X = data[feature_cols]
y = data[['censor','time']]
X_train, X_test, y_train, y_test = train_test_split(X, y, test_size=0.2, random_state=1234)
estimator = GradientBoostingSurvivalAnalysis(subsample=0.95)
estimator.fit(X_train, y_train)
# predicted risk scores - reshaping for next step
y_hat_train = estimator.predict(X_train).reshape(-1, 1)
y_hat_test = estimator.predict(X_test).reshape(-1, 1)
# fit on risk scores from first step ONLY
cox_ph = CoxPHSurvivalAnalysis()
cox_ph.fit(y_hat_train, y_train)
surv_func_train = cox_ph.predict_survival_function(y_hat_train)
surv_func_test = cox_ph.predict_survival_function(y_hat_test)
Looks perfectly fine to me.

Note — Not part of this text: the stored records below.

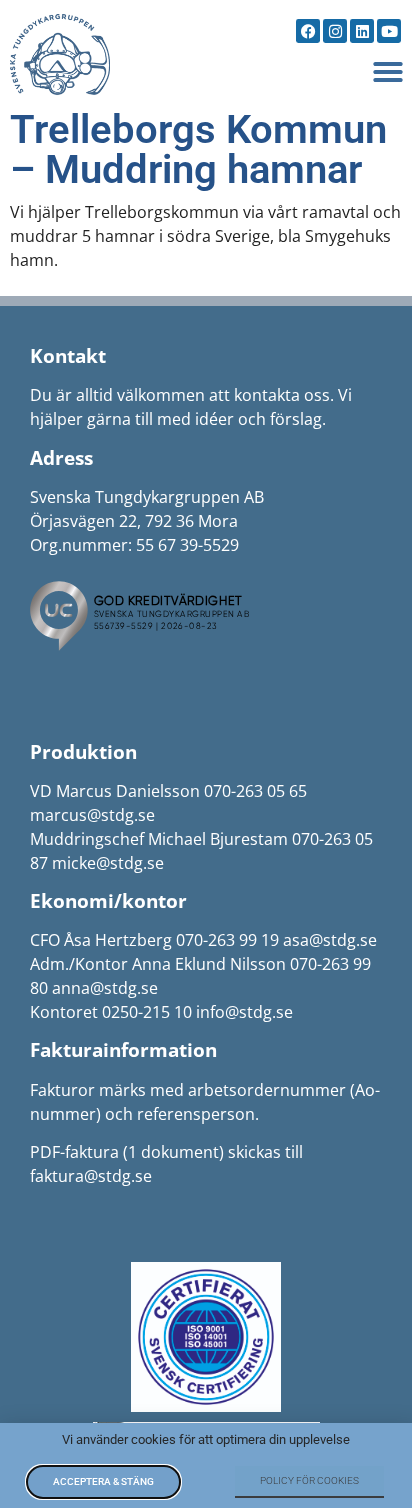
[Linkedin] (362, 31)
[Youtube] (389, 31)
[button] (388, 72)
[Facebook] (308, 31)
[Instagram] (335, 31)
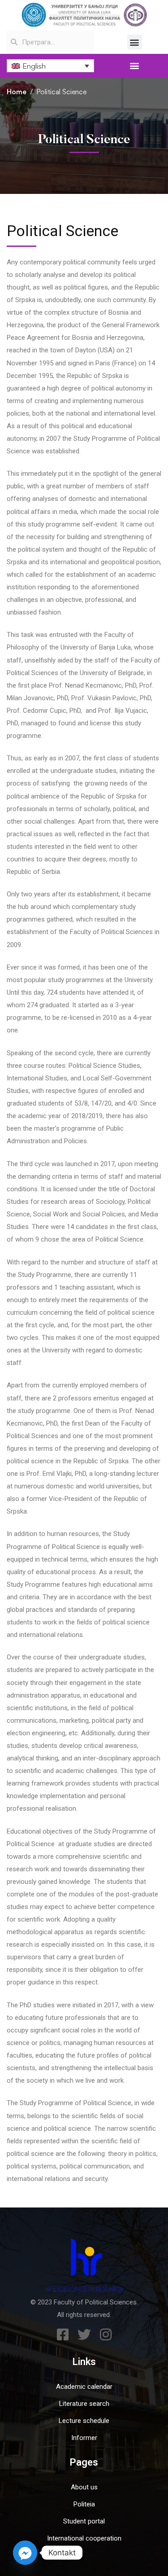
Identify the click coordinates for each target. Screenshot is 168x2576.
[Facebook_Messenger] (25, 2553)
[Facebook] (62, 2334)
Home (16, 92)
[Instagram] (105, 2334)
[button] (134, 42)
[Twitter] (84, 2334)
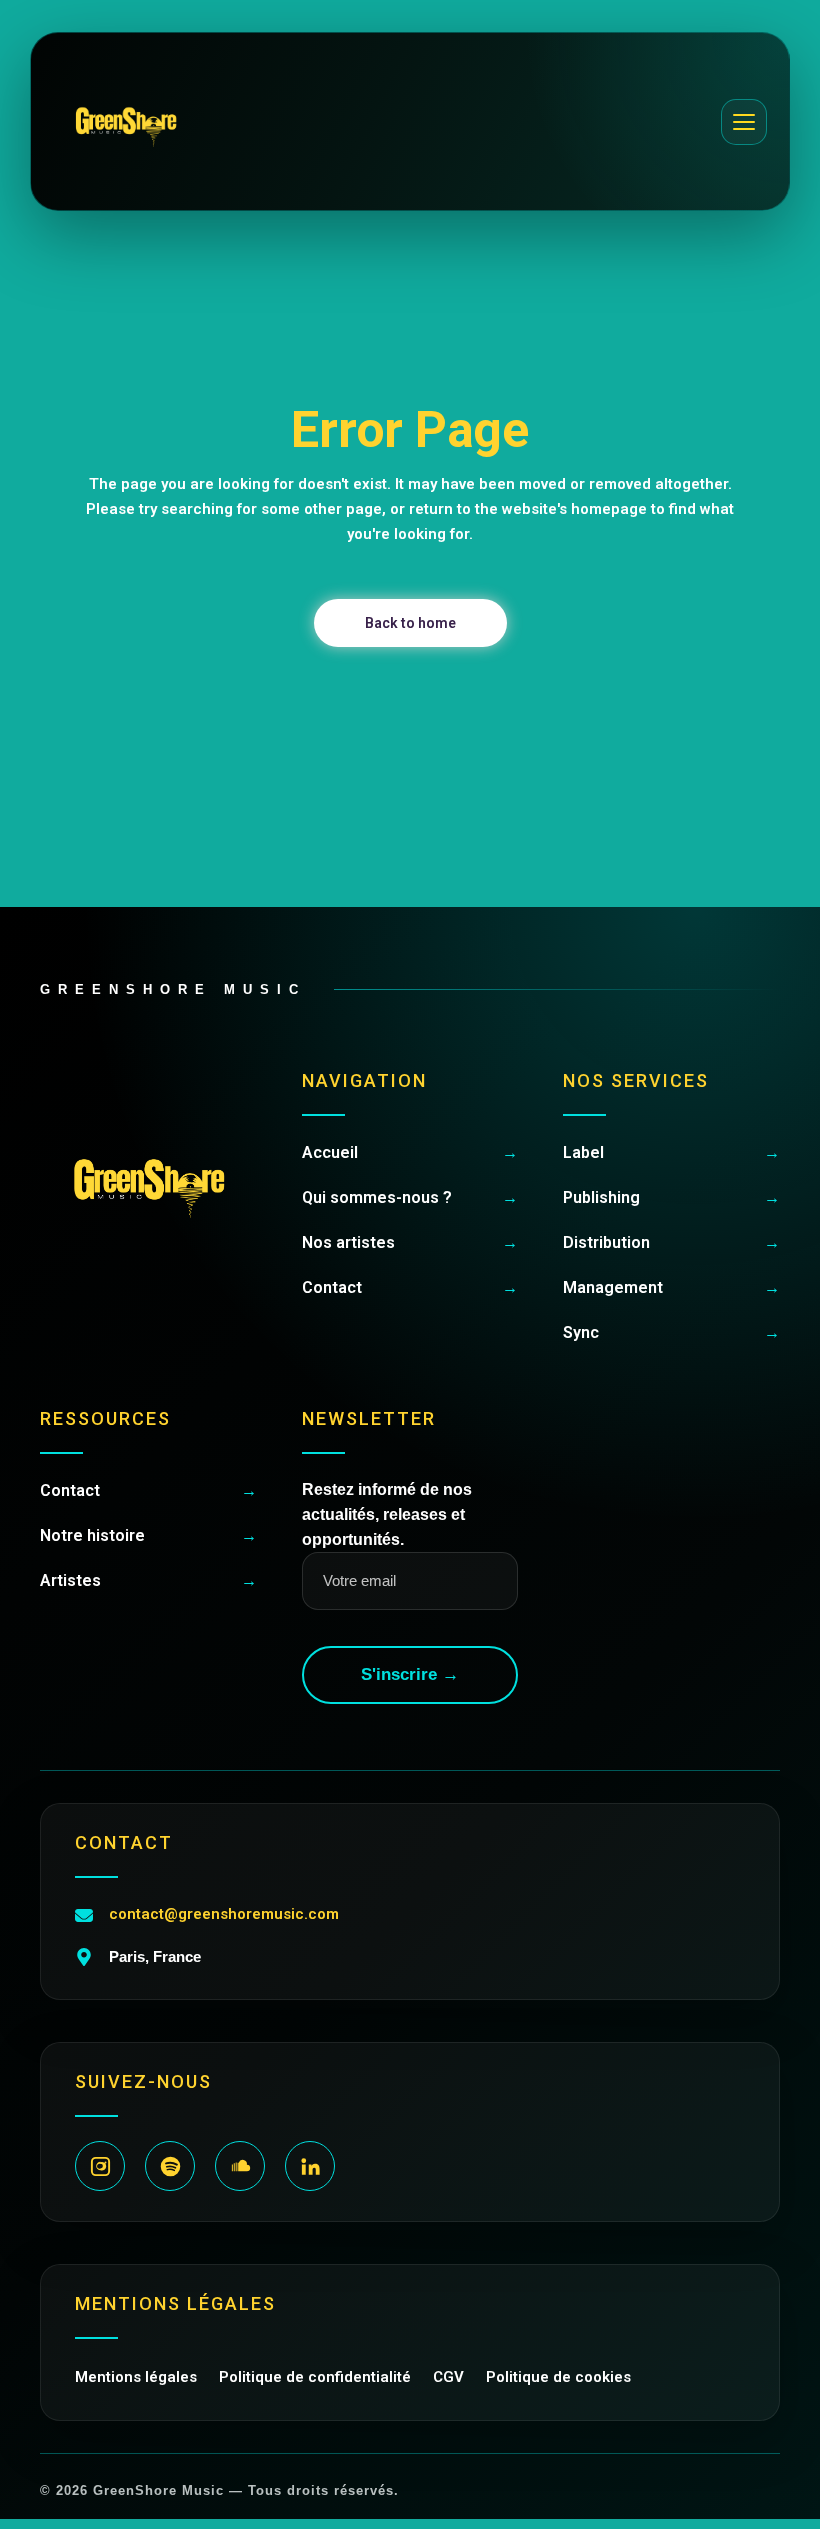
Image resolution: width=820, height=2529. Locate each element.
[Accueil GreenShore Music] (125, 121)
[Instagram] (100, 2166)
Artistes (148, 1580)
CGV (448, 2377)
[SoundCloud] (240, 2166)
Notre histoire (148, 1535)
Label (671, 1152)
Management (671, 1287)
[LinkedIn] (310, 2166)
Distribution (671, 1242)
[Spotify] (170, 2166)
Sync (671, 1332)
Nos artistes (410, 1242)
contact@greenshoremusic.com (224, 1914)
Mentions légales (136, 2377)
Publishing (671, 1197)
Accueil (410, 1152)
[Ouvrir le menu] (744, 122)
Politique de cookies (558, 2377)
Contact (410, 1287)
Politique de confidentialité (315, 2377)
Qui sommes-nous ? (410, 1197)
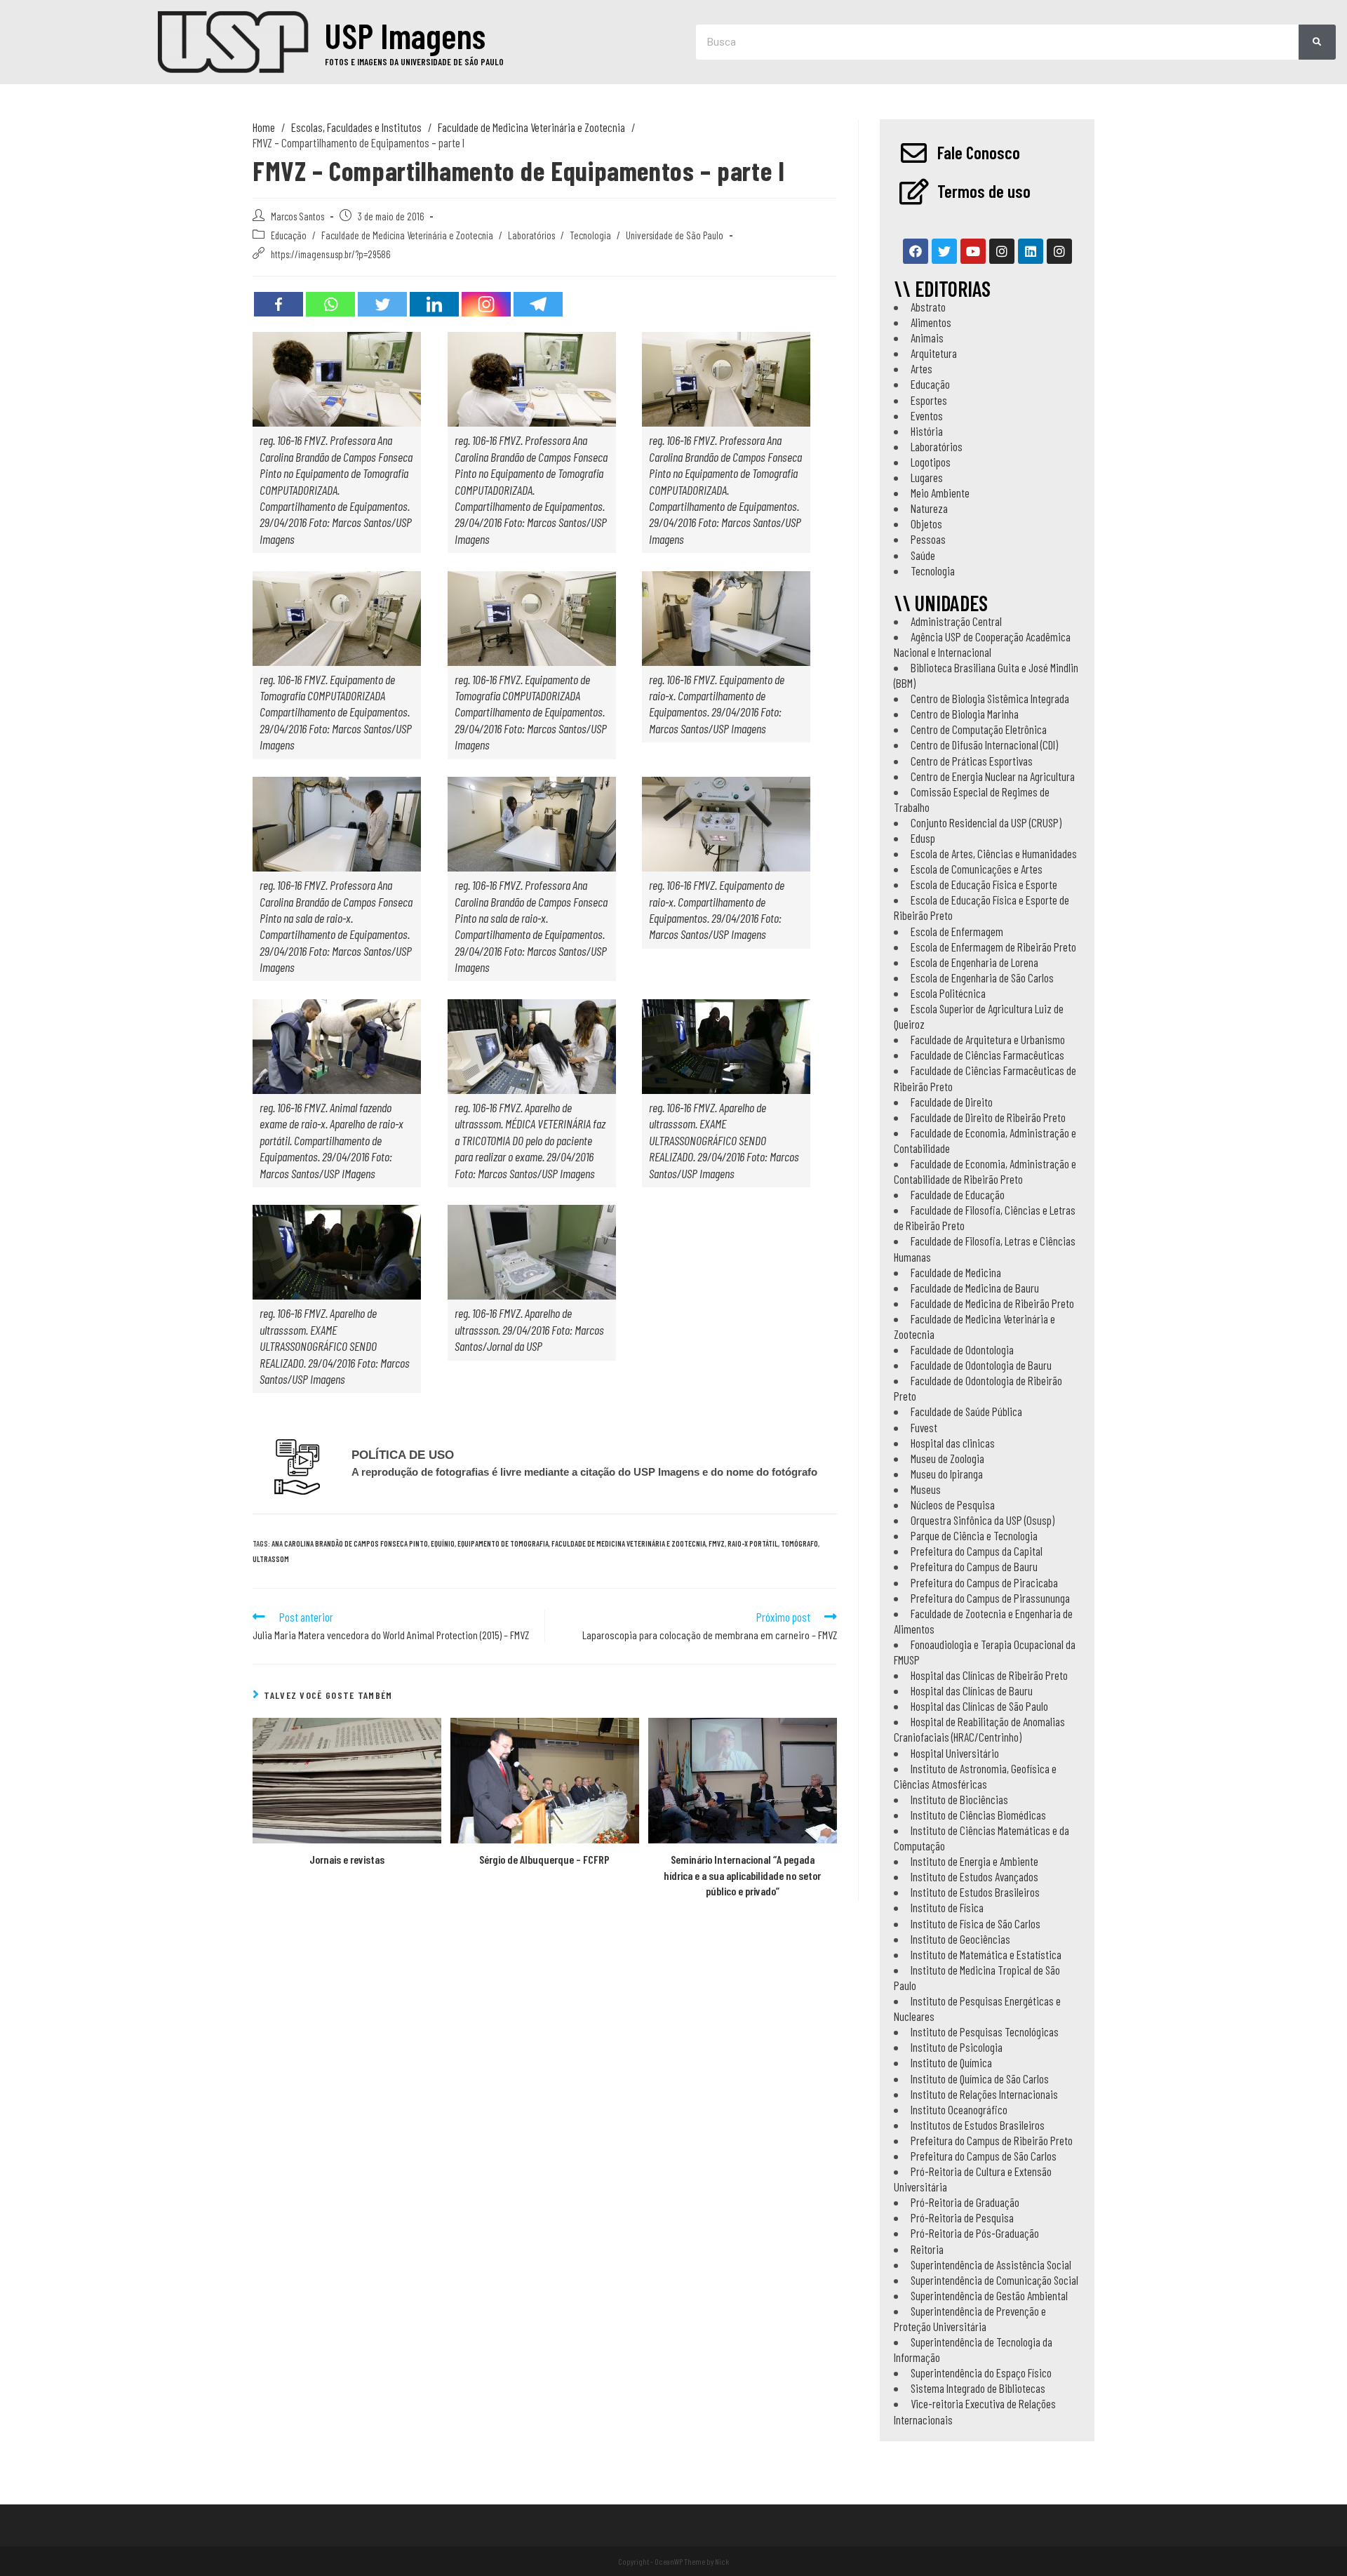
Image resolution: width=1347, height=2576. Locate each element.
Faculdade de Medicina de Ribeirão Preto (992, 1303)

As mentioned in https://github.com/sebp/scikit-survival/issues/15#issuecomment-344757368, the only downside is that this way is still subject to the proportional hazards assumption.
Just curious-- the implementation of survival function and cumulative hazard function for generic survival models that you were hoping to get to: is that "using the predicted risk scores as a feature in a Cox model" or Van Belle et al.'s method as mentioned in #15, or yet some different methods? Thanks.
I was planning on using the approach proposed by Van Belle et al. Unfortunately, due to other obligations, my time is limited at the moment.
At least for GradientBoostingSurvivalAnalysis w/ coxph loss, you could do something similar to what's in lifelines:
def generate_baselines(self, X, y):
X, event, time = check_arrays_survival(X, y, accept_sparse=['csr', 'csc', 'coo'], dtype=DTYPE)
ind_hazards = pd.DataFrame({
"P": np.exp(self.predict(X)),
"E": event
"T": time
})
ind_hazards_summed_over_durations = ind_hazards.groupby("T")[["P", "E"]].sum()
ind_hazards_summed_over_durations["P"] = (
ind_hazards_summed_over_durations["P"].loc[::-1].cumsum()
)
baseline_hazard = ind_hazards_summed_over_durations["E"] / ind_hazards_summed_over_durations["P"]
baseline_cumulative_hazard = baseline_hazard.cumsum()
baseline_survival = np.exp(-baseline_cumulative_hazard)
return baseline_hazard, baseline_cumulative_hazard, baseline_survival
From which survival = baseline_survival.values ** hazard_ratio
It seems the ensemble methods don't have these methods implemented. How do we generate survival function and cumulative hazard functions for the ensemble based survival methods?